I love the adults my children have become and I’m proud to be their mom. But I still miss the years when we were a full-house of homeschoolers. I miss going to my kids sporting events. I miss picking out curriculum for a new school year and searching out activities and opportunities to help each child grow and prosper. I miss all of us sitting around the dinner table, each person in their spot. I miss the family road trips. I miss all of us filling a row at church on Sunday morning. Homeschooling and raising my family was a great adventure!

It has been a process, but I think I have embraced the idea of retirement and have gotten used to a new rhythm of life that is less scheduled and less busy. I am more than okay with being a Grammie! I am not ready for AARP however.

This the post from four years ago. For all you moms who are experiencing this now, or for those who feel it fast approaching. I have to admit it has been an emotional transition for me, rough at times. But there is life after homeschooling, and it is good.


Reality is setting in, as we embark on my youngest child’s senior year of high school. As much as I said I wouldn’t do this, I am marking the “lasts”. Monday was the last first day of school for our homeschool, Cornerstone Academy. My husband was the one who said it to my face, as I frantically stuck my fingers in my ears, chanting “La la la la la! I can’t hear you!”

“I don’t want to make you sad, but do you realize that this is our last “first day of school” ever?”

Oh honey. Do I realize? I’ve been doing nothing but realizing… I’ve been shoving those realizations down and trying to stuff them back into the box of denial for at least a year. I’ve been gazing at my 6’2″ baby and blinking back tears. I’ve been swallowing around a bowling ball lodged in my throat while sitting in an empty house all summer while he and his sister have worked overnight summer camp, because I know this will be my new normal all too soon. I have helped my second youngest move into her first post-college apartment, smiling as my insides crumble, because her bed and wall decorations and clothes and stuff are gone from her bedroom now. The girls’ room isn’t the girls’ room any more – although it will forever be the girls’ room. I have nearly broken down in the grocery store, realizing that a gallon of milk is too much to buy, and reaching for the 1/2 gallon instead. I feel like a crazy person.
Oh honey. I realize.

There is a lot of “letting go” happening around here. I can see that this is a process and am grateful that the Lord has given me friends and a homeschool community to walk through this with. Several of my friends and I have formed an “Empty Nest Survival Group” to give us a place to commiserate and support one another. My husband is being supportive – he really is – but I can tell he is a bit bewildered by the intensity of my emotions. He doesn’t quite know what to do when I say, “I am NOT okay right now!” My friends with grown kids know that I need chocolate and a glass bottle of wine and a good cry.

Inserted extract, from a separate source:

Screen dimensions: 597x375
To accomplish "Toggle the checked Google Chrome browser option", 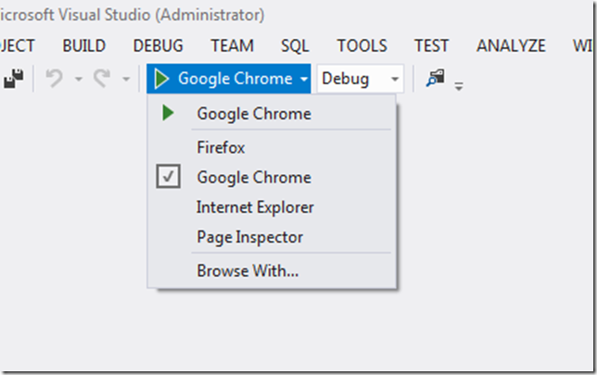I will click(254, 177).
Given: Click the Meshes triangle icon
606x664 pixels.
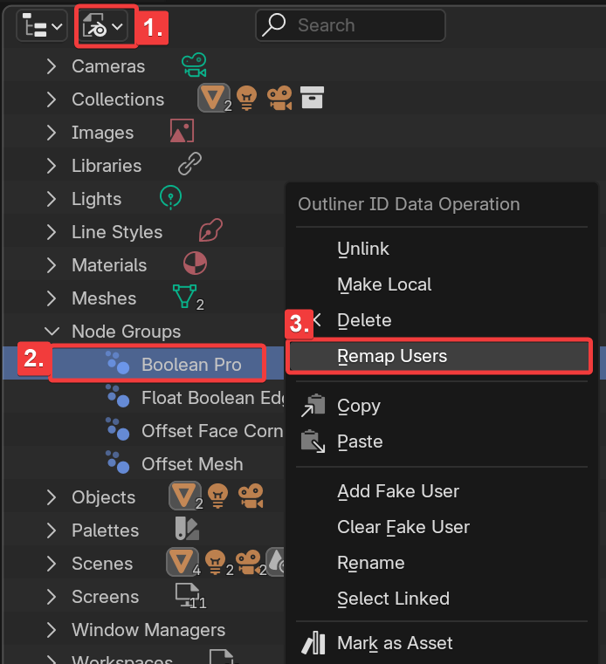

I know God will be revealing the next thing for me, as this year goes on. I know that launching our arrows is what we have been working toward, and we have done our best. I know that God is faithful and still has work for me to do. But I can’t help the tears. I will still be marking the “lasts” and grieving a season of motherhood that is ending, while looking forward to new good things ahead.”

Ecclesiastes 3:1 For everything there is a season, a time for every activity under heaven.

Isaiah 43:19 See, I am doing a new thing! Now it springs up; do you not perceive it? I am making a way in the wilderness and streams in the wasteland.